Dataset entries:
- - - -
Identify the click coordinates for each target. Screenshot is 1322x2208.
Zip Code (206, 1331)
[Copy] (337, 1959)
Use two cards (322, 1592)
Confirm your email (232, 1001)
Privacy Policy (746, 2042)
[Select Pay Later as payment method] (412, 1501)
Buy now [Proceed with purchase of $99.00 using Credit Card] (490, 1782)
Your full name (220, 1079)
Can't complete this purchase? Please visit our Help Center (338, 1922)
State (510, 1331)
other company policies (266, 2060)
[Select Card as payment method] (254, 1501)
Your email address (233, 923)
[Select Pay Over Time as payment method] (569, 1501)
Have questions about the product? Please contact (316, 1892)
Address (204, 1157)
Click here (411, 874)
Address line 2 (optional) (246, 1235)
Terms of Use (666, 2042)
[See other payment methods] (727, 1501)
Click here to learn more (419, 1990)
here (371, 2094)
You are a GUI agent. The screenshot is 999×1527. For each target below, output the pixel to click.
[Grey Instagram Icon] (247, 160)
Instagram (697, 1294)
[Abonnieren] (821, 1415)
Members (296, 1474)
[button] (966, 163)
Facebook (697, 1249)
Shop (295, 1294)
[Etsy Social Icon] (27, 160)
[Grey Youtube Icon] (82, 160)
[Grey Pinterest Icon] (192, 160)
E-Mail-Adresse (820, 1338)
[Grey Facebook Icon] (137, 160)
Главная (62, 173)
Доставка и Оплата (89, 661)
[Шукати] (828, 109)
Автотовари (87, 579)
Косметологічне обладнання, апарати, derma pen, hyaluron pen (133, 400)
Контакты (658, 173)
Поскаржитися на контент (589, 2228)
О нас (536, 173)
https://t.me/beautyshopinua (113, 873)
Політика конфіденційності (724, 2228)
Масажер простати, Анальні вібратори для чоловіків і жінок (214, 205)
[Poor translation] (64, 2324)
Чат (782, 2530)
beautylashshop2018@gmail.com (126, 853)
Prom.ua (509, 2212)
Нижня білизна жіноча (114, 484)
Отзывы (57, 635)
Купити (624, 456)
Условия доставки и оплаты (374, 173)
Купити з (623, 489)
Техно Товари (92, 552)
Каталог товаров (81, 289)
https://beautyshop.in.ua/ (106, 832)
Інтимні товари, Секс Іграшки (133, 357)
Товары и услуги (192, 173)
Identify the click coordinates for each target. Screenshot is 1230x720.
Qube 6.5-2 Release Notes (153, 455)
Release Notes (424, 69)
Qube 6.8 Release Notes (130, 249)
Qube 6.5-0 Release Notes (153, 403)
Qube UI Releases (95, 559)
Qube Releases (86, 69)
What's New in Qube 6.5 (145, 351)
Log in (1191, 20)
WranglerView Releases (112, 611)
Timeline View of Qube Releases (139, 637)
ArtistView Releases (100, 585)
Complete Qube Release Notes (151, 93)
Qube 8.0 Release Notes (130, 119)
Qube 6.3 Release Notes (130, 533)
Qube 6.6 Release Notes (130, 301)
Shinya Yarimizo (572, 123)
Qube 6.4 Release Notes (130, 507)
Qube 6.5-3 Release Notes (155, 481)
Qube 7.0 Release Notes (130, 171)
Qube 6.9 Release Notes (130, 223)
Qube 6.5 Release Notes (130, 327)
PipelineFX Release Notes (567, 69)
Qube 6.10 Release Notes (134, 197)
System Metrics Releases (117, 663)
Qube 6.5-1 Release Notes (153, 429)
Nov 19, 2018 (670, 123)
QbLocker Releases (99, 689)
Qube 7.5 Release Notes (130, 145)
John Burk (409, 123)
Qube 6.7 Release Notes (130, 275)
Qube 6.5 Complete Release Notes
- - - -
Copy all of the data above word for word, keeping every line in its original order.

TASK RESPONSE:
Identify the click coordinates for each target. Screenshot is 1322x2208.
Zip Code (206, 1331)
[Copy] (337, 1959)
Use two cards (322, 1592)
Confirm your email (232, 1001)
Privacy Policy (746, 2042)
[Select Pay Later as payment method] (412, 1501)
Buy now [Proceed with purchase of $99.00 using Credit Card] (490, 1782)
Your full name (220, 1079)
Can't complete this purchase? Please visit our Help Center (338, 1922)
State (510, 1331)
other company policies (266, 2060)
[Select Card as payment method] (254, 1501)
Your email address (233, 923)
[Select Pay Over Time as payment method] (569, 1501)
Have questions about the product? Please contact (316, 1892)
Address (204, 1157)
Click here (411, 874)
Address line 2 (optional) (246, 1235)
Terms of Use (666, 2042)
[See other payment methods] (727, 1501)
Click here to learn more (419, 1990)
here (371, 2094)
You are a GUI agent. The screenshot is 999×1527. For each target below, output the pixel to click.
[Grey Instagram Icon] (247, 160)
Instagram (697, 1294)
[Abonnieren] (821, 1415)
Members (296, 1474)
[button] (966, 163)
Facebook (697, 1249)
Shop (295, 1294)
[Etsy Social Icon] (27, 160)
[Grey Youtube Icon] (82, 160)
[Grey Pinterest Icon] (192, 160)
E-Mail-Adresse (820, 1338)
[Grey Facebook Icon] (137, 160)
Главная (62, 173)
Доставка и Оплата (89, 661)
[Шукати] (828, 109)
Автотовари (87, 579)
Косметологічне обладнання, апарати, derma pen, hyaluron pen (133, 400)
Контакты (658, 173)
Поскаржитися на контент (589, 2228)
О нас (536, 173)
https://t.me/beautyshopinua (113, 873)
Політика конфіденційності (724, 2228)
Масажер простати, Анальні вібратори для чоловіків і жінок (214, 205)
[Poor translation] (64, 2324)
Чат (782, 2530)
beautylashshop2018@gmail.com (126, 853)
Prom.ua (509, 2212)
Нижня білизна жіноча (114, 484)
Отзывы (57, 635)
Купити (624, 456)
Условия доставки и оплаты (374, 173)
Купити з (623, 489)
Техно Товари (92, 552)
Каталог товаров (81, 289)
https://beautyshop.in.ua/ (106, 832)
Інтимні товари, Секс Іграшки (133, 357)
Товары и услуги (192, 173)
Identify the click coordinates for each target. Screenshot is 1230x720.
Qube 6.5-2 Release Notes (153, 455)
Release Notes (424, 69)
Qube 6.8 Release Notes (130, 249)
Qube 6.5-0 Release Notes (153, 403)
Qube UI Releases (95, 559)
Qube Releases (86, 69)
What's New in Qube 6.5 (145, 351)
Log in (1191, 20)
WranglerView Releases (112, 611)
Timeline View of Qube Releases (139, 637)
ArtistView Releases (100, 585)
Complete Qube Release Notes (151, 93)
Qube 8.0 Release Notes (130, 119)
Qube 6.3 Release Notes (130, 533)
Qube 6.6 Release Notes (130, 301)
Shinya Yarimizo (572, 123)
Qube 6.4 Release Notes (130, 507)
Qube 6.5-3 Release Notes (155, 481)
Qube 7.0 Release Notes (130, 171)
Qube 6.9 Release Notes (130, 223)
Qube 6.5 Release Notes (130, 327)
PipelineFX Release Notes (567, 69)
Qube 6.10 Release Notes (134, 197)
System Metrics Releases (117, 663)
Qube 6.5-1 Release Notes (153, 429)
Nov 19, 2018 (670, 123)
QbLocker Releases (99, 689)
Qube 7.5 Release Notes (130, 145)
John Burk (409, 123)
Qube 6.7 Release Notes (130, 275)
Qube 6.5 Complete Release Notes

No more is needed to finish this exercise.